▸ **Assigned task**
Please repeat every entry exactly as given, apart from dropping the images.

▸ **Data under study**
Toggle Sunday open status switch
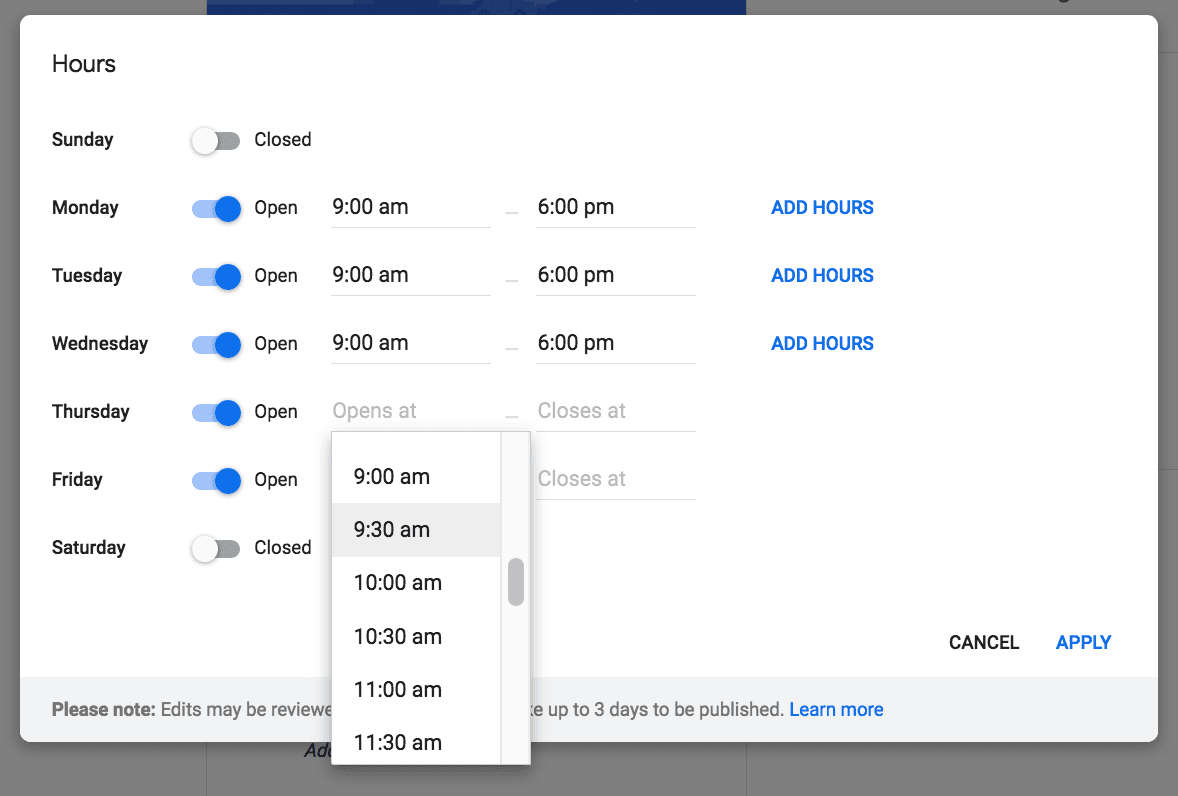1178x796 pixels. [216, 140]
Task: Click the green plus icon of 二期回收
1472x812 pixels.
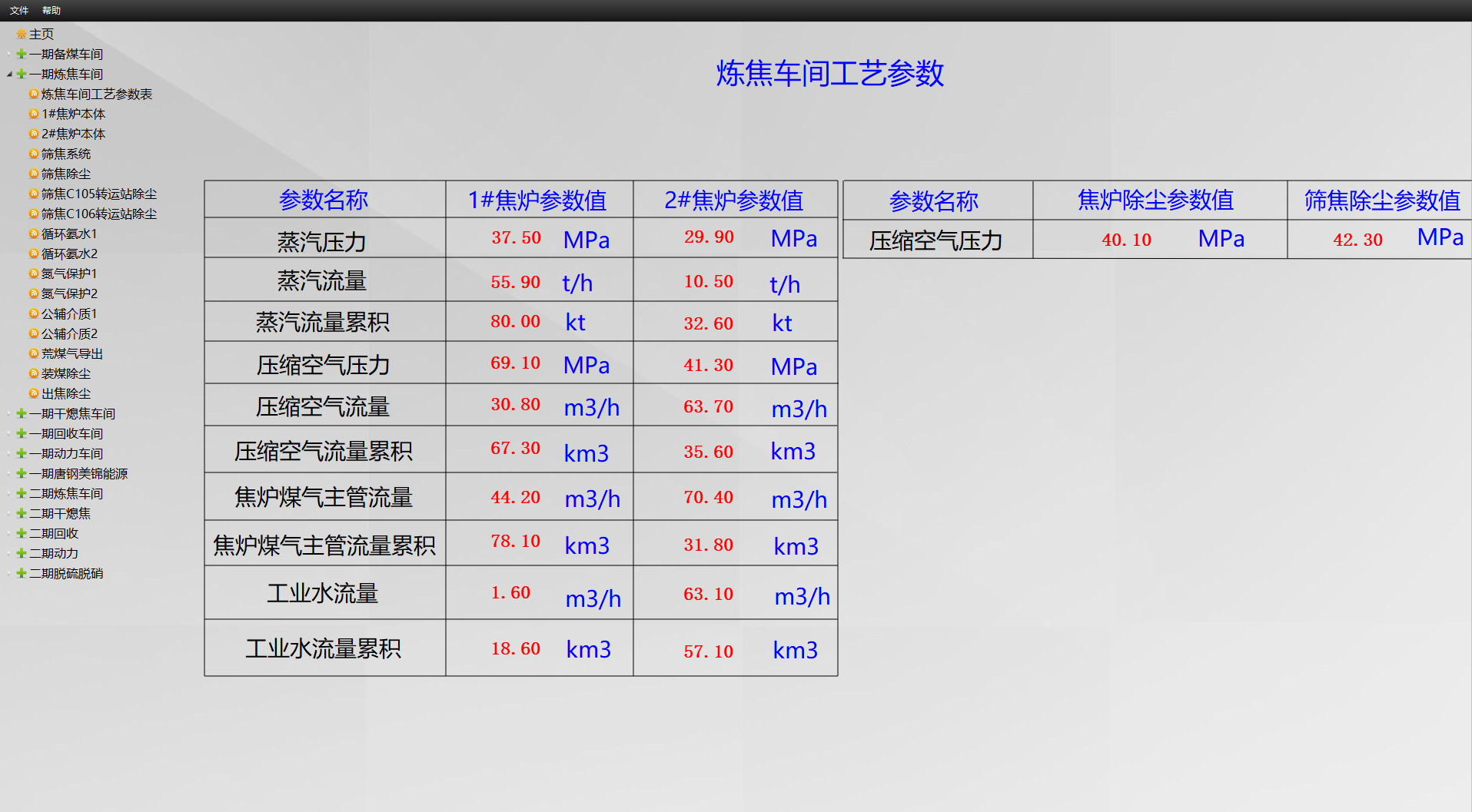Action: tap(22, 533)
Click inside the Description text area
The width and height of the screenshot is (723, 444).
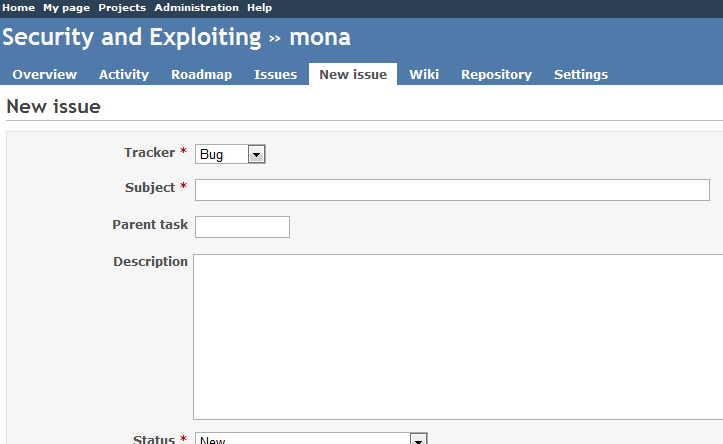[x=457, y=335]
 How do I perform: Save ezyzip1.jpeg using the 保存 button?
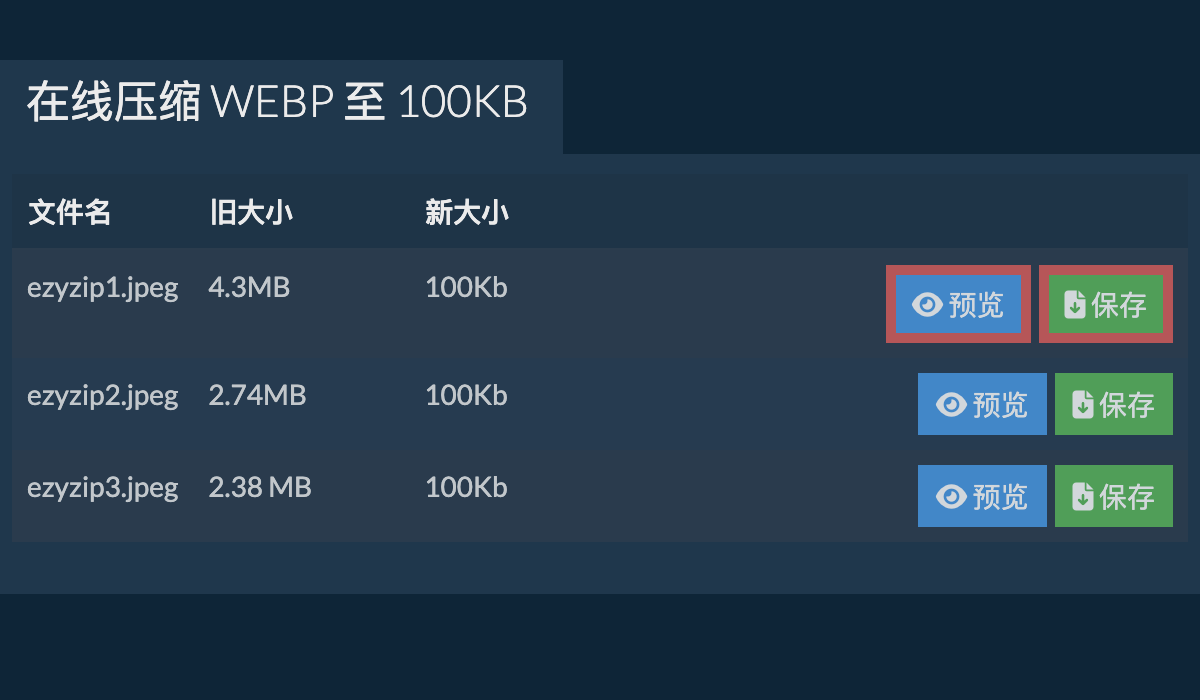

▸ **Written answer**
Toggle Sunday open status switch
1178x796 pixels. [216, 140]
Task: Click the green plus icon of 二期回收
1472x812 pixels.
Action: tap(22, 533)
Click inside the Description text area
The width and height of the screenshot is (723, 444).
[x=457, y=335]
 How do I perform: Save ezyzip1.jpeg using the 保存 button?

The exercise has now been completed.